In 2017, the company recorded 11,883 cases of injuries from an annual average of 208,764 employees. That number rose to 13,722 in 2018, when the company had 227,650 employees. and to 21,378 cases in 2019, when the company had 643,789.
It also increased to 27,178 cases in 2020 even though the company’s annual average employee numbers dropped to 581,624, and when Amazon, like any other company, had to make major COVID-19-related operational changes.
In 2020 alone, for every 100 Amazon warehouse workers, there were 5.9 serious injuries requiring the worker to either miss work entirely (lost time) or be placed on light or restricted duty (light duty).
This number is 80 per cent higher compared with the 3.3 injuries of the same types for all non-Amazon warehouses, based on data that Amazon and other employers within the general warehouse and storage industry and the last mile delivery industry provided to the Occupational Safety and Health Administration (OSHA). This data is 1.7 for all employers.
Counting all types of injuries, the numbers increase to 6.5 per 100 workers for Amazon, 4 per 100 workers for other warehouses and 2.8 per 100 workers for all employers. Amazon’s injury rate is also more than double the 3-per-100-workers injury rate of Walmart.
“Amazon’s obsession with speed in every part of its business has been a key element of its growth strategy,” according to the report titled Primed for Pain: Amazon’s Epidemic of Workplace Injuries. “
“Amazon’s abysmal health and safety record is not an accident.

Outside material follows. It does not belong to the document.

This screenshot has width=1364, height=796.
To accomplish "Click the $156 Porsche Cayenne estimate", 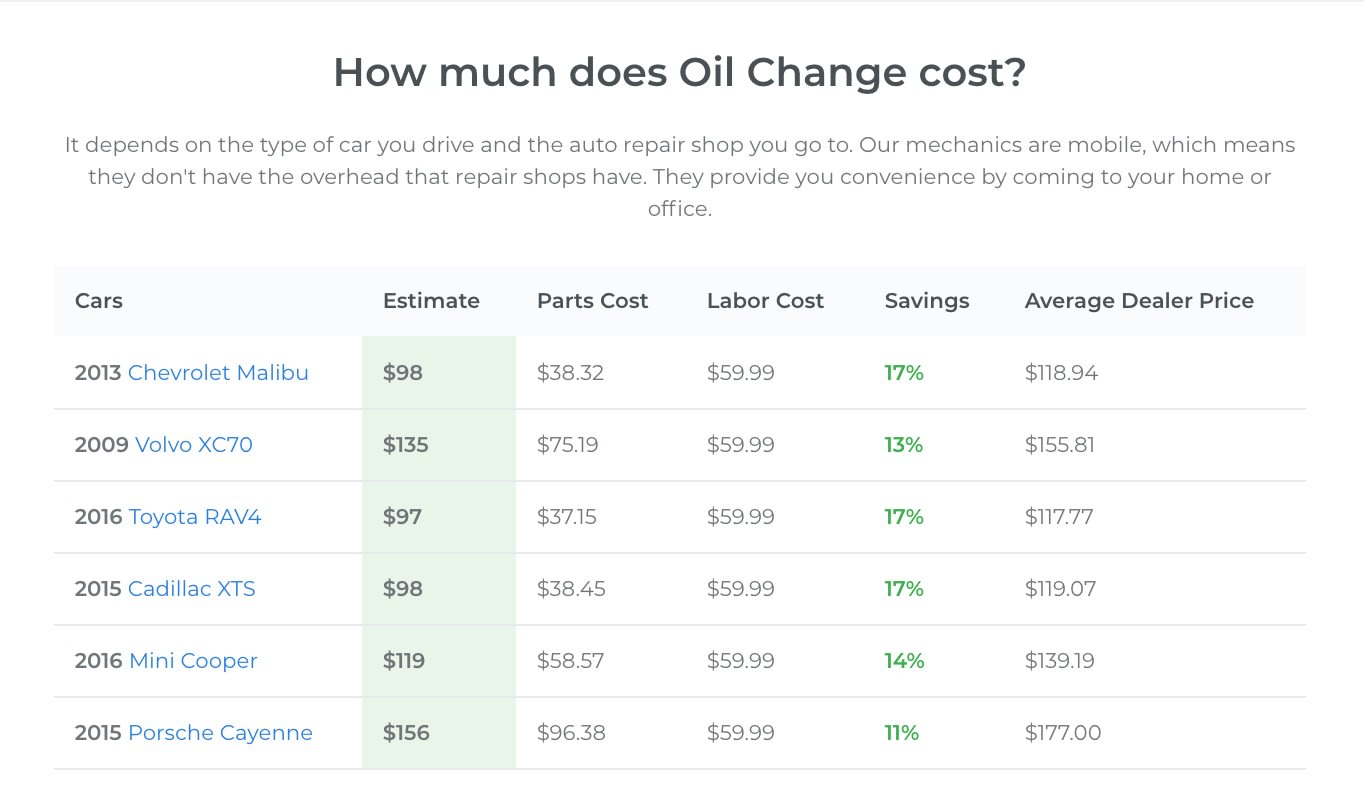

Rather, it is the predictable outcome of a company that prioritizes speed, growth and profits over the health and safety of its employees. Unfortunately, this alarming rate of serious workplace injuries is likely to continue unless Amazon is forced by workers and others to take long-term meaningful action to make its workplaces safer.”
But the workers’ struggles do not end there.
Amazon workers who experienced lost time injuries were forced off work for an average of 46.3 days in 2020, a week longer compared with the average recovery time for workers injured in the general warehouse industry, and more than two weeks longer compared with the recovery time for the average worker who suffered a lost time injury.
Also, 42 percent of Amazon workers reported experiencing pain or injury from the job that caused them to miss work, according to a survey of 996 Amazon workers that SOC conducted between Feb. 12 and 18, 2021. And eight in 10 of the workers who reported being injured further reported that their pain or injury was related to production pressure or speed.
More than one-third (37 percent) of injured Amazon workers who responded to SOC’s online survey reported that management pressured them to return to work before they felt ready to do so.
“Despite what we’ve accomplished, it’s clear to me that we need a better vision for our employees’ success,” said Jeff Bezos, currently the executive chairman of Amazon’s board, in a letter he sent out to the company’s stakeholders in April. Bezos stepped down from his role as CEO that month.
“We have always wanted to be Earth’s Most Customer-Centric Company. We won’t change that. It’s what got us here. But I am committing us to an addition. We are going to be Earth’s Best Employer and Earth’s Safest Place to Work.”
In April, efforts to unionize at an Amazon warehouse in the U.S. fell short after workers at the Bessemer, Alabama warehouse overwhelmingly voted against joining the Retail, Wholesale and Department Store Union (RWDSU).